Reducing fear durring the switch

Lets take a pause in the middle of my list of things to make switching to Linux easier.
Perhaps you want to switch now, or are in the middle of the switch and you're asking yourself "what happens if I can't do something that I used to do in Windows?"

This is a normal question that every Windows user I know, including myself, asks. Don't feel bad. First of all, I have never run into a situation where I couldn't find my solution in Linux. Second of all, you don't have to quit Windows cold turkey. I'm going to show you how to put Windows on the back burner, but keep it close at hand like a security blanket, just in case.

What I'm talking about is being able to run Linux while not uninstalling Windows.

Solution 1. Use the Live CD. Most mainstream Linux distributions have a Live CD,
that is a CD that can be booted up from and has the stock, out of the box OS ready to be used in RAM. You can install and use programs, Access the internet, use your wireless connection, create documents, ect. Just know that anything you change from "stock" will be lost when you turn off your computer.

Solution 2. Run the OS virtually. This is one of my favorite options for more powerful computers. In essence this is running a virtualization program like Sun's VirtualBox which emulates an X86 processor and allows you to install an OS from a CD or ISO file. In this way you can be booted up in Windows and then "boot up" Linux inside the Windows environment. On a different note, once you go to Linux you may want to run a virtualization program in Linux to "boot up" windows inside the safety of Linux.

Solution 3. Dual Boot Windows and Linux. This is probably the most common option used. Unlike Windows, most Linux distributions require fairly modest hard drive requirements so you could easily install Linux in a partition.

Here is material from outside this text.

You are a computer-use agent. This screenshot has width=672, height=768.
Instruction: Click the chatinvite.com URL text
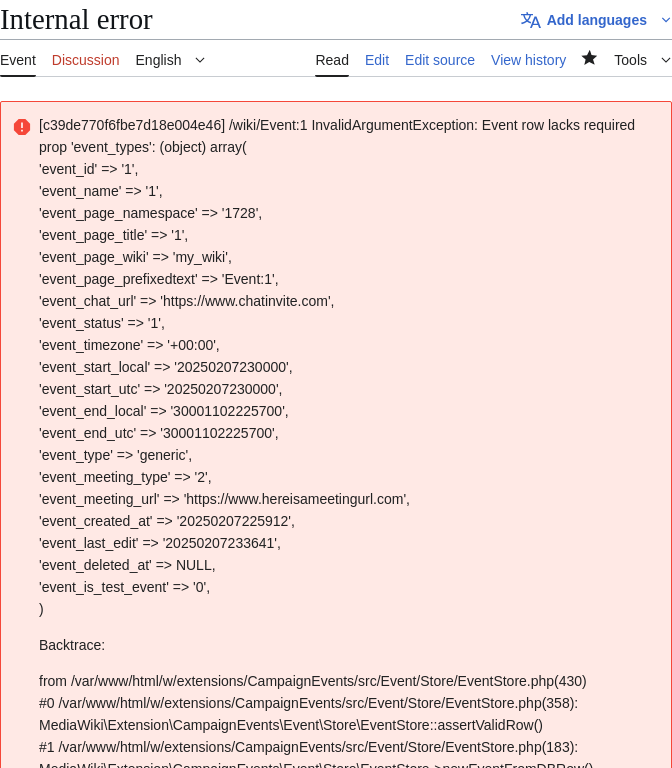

Using this option will also install the Grub boot loader which will bring up a menu when your computer boots up. By default Ubuntu will be first in the menu along with the Ubuntu restore mode, Ubuntu Memory tester, the Windows and Windows recovery mode (if available).

In a future article I will go over the Grub boot loader and how to change the countdown timer to load as well as the order that OS will be displayed.

To summarize though, DO NOT feel bad if you want to hang on to multiple operating systems. This is your computer and you should use it the way you want to. For me however I find that I boot into Linux more often than not.


Larry Bushey said...

I agree, Mitchel!

As a long-time Linux user myself, I have been using LiveCDs and virtual machines to run Linux under Windows. Recently I used Virtual Box for the first time, to record a screen cast. Until now my favorite virtual machine software was QEMU, but now that I see how easy Virtual Box is by comparison, I have a new favorite. Keep up the excellent blog posts.

Larry, from the Going Linux podcast.

The Computer Doctor said...
This comment has been removed by the author.
The Computer Doctor said...

Thanks Larry. For those of you not familiar with Larry Bushey, he is the host of the going linux podcast and can be found in a link in my blogs margin. I suggest any new or even intermediate users of Linux to go listen to his podcasts from the beginning. Larry and his co-host Tom have been a well-spring of information and entertainment for me on my hour and a half commutes to work each day.